Of the Invention is based on the object, a process for the preparation structured processed or structured coated surface coatings indicate a reduced work and cost required.

According to the invention Task with a method according to the features of claim 1. Advantageous developments of the invention will become apparent from the Dependent claims.

The core of the method according to the invention consists in first applying to the surface of a substrate a structured layer of a material which is expansible under a defined electromagnetic radiation and / or under heat, the structure of which essentially represents a negative image of the structured substrate surface to be created, while the uncovered areas on the substrate substantially form the positive image of the desired patterned substrate surface. For the first case of the structured processed substrate surface, the substrate is processed after the application of the structured layer. For the second case of the structured coated substrate surface, a cover layer is deposited on the substrate surface. Both in the first and in the second case of structuring, the structured layer is exposed to a defined electromagnetic radiation and / or a heat treatment. As a result of the irradiation and the absorption of the defined electromagnetic radiation occurring during this process and / or by the heat treatment, the structured layer is heated and expands in such a way that the structured layer flakes off or is blasted off. In the second case of structuring, expanding the layer causes the contacting cover layer material to flake off or be blasted off. The time course of the flaking off or blasting off of the structured layer or of sections of the cover layer depends on the interaction between the electromagnetic radiation and the material used. Depending on the radiation absorption properties of the structured layer and the power density of the defined elek Depending on the heat-dependent expansion properties, the structured layer will either gradually expand or explode explosively. The transition from the solid to the gaseous state is virtually always associated with a heating of the structured layer. The process requires a greatly reduced number of process steps and is therefore less labor and costly than conventional processes; In addition, in particular the use of electromagnetic radiation in the frequency spectrum of microwaves offers the opportunity to use comparatively inexpensive components.

in the In the second case of the structuring, only the immediate one remains the substrate applied portion of the cover layer, which structured the desired surface coating forms. The first Applied structured layer may vary depending on the design of the method more or less fast and even explosively violently blown off become. For this reason, the covered areas correspond to the substrate only "im Essentially "the negative image the desired structured surface coating. Especially with a fast and violent interaction It happens that the sections of the structured surface, for example explosively sublimate part of the adjacent sections the cover layer with it. In this respect, the feature "im Essentially "here be interpreted as being due to the procedure described above Tolerances in comparison between the final positive image and the expansion of the intermediate regions of the cover layer can occur.
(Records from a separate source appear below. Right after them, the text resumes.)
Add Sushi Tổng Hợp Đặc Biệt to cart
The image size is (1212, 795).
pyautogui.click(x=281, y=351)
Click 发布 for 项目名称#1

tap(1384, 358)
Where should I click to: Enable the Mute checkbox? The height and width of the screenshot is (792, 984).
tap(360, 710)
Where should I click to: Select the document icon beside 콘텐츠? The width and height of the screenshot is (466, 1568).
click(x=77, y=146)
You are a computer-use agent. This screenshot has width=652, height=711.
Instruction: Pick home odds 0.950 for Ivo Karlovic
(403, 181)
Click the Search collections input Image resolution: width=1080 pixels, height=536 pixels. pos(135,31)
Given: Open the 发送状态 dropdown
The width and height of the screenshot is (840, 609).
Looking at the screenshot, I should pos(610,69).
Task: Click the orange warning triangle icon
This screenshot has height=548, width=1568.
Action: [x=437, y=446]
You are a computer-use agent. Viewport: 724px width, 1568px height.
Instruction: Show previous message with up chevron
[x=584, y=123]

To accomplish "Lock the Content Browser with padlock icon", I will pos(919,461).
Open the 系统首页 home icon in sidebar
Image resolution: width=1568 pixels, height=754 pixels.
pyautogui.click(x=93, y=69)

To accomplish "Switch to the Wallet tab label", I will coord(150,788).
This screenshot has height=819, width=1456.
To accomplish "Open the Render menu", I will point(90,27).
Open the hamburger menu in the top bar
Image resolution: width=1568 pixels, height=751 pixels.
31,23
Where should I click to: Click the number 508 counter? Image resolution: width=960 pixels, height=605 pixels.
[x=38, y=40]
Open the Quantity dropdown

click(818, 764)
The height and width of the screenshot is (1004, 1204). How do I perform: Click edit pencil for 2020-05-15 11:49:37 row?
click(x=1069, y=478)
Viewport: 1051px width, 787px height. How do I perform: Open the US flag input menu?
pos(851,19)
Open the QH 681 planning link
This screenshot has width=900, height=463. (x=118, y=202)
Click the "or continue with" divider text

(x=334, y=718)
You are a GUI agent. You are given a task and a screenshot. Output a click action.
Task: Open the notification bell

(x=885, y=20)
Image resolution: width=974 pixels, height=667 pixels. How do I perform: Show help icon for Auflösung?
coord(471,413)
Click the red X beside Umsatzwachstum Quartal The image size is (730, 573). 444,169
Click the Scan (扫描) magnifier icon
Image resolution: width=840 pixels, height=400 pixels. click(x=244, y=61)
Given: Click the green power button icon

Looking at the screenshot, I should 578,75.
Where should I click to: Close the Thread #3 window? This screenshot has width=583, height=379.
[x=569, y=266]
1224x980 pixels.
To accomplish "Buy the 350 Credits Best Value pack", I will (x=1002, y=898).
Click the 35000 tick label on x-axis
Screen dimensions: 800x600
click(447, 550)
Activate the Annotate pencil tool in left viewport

A preferred first variant of the method for the second case of structuring provides that the material of the structured layer is selected such that that the defined electromagnetic radiation in the structured Layer compared to the cover layer and / or the substrate more than 10 times, preferably more than 100 times more strongly absorbed. To this Way, it is ensured that the desired interaction between radiation and matter in that envisaged by orders of magnitude faster to a warming leads as in the fields, as a surface texture should be preserved. Due to the diverse selection options let yourself the material with regard to the used, defined optimize electromagnetic radiation.

A second advantageous variant of the method for the second case of structuring provides that the frequency spectrum of the defined electromagnetic Radiation selected in such a way is that the defined electromagnetic radiation in the structured Layer compared to the cover layer and / or the substrate more than 10 times, preferably more than 100 times more strongly absorbed. In this variant the spectrum of the radiation used is fixed on the given physical absorption parameters of the irradiated Adapted layers.

Either for the first case of structuring as well as for the second case of structuring a preferred further process variant is given by that the expansion of the structured layer essentially by Heat effect starting from a warming the adjacent cover layer and / or starting from a heating of the caused adjacent substrate. In this case, the substrate can be, for example a hot one ambient atmosphere expose in an oven and heats up by a combination of convection and thermal radiation.

In However, a preferred development of this variant of the method is provided that warming the cover layer adjacent to the structured layer and / or the warming of the substrate adjacent to the patterned layer through the Absorption of the defined electromagnetic radiation caused becomes. For In this case, it may also be advantageous that the frequency spectrum the defined electromagnetic radiation is selected in such a way that the defined electromagnetic radiation in comparison to structured layer in the cover layer and / or in the substrate more than 10 times, preferably more than 100 times more strongly absorbed. To this Way becomes an indirect warming the structured layer ensures that to the desired Expansion of the structured layer leads.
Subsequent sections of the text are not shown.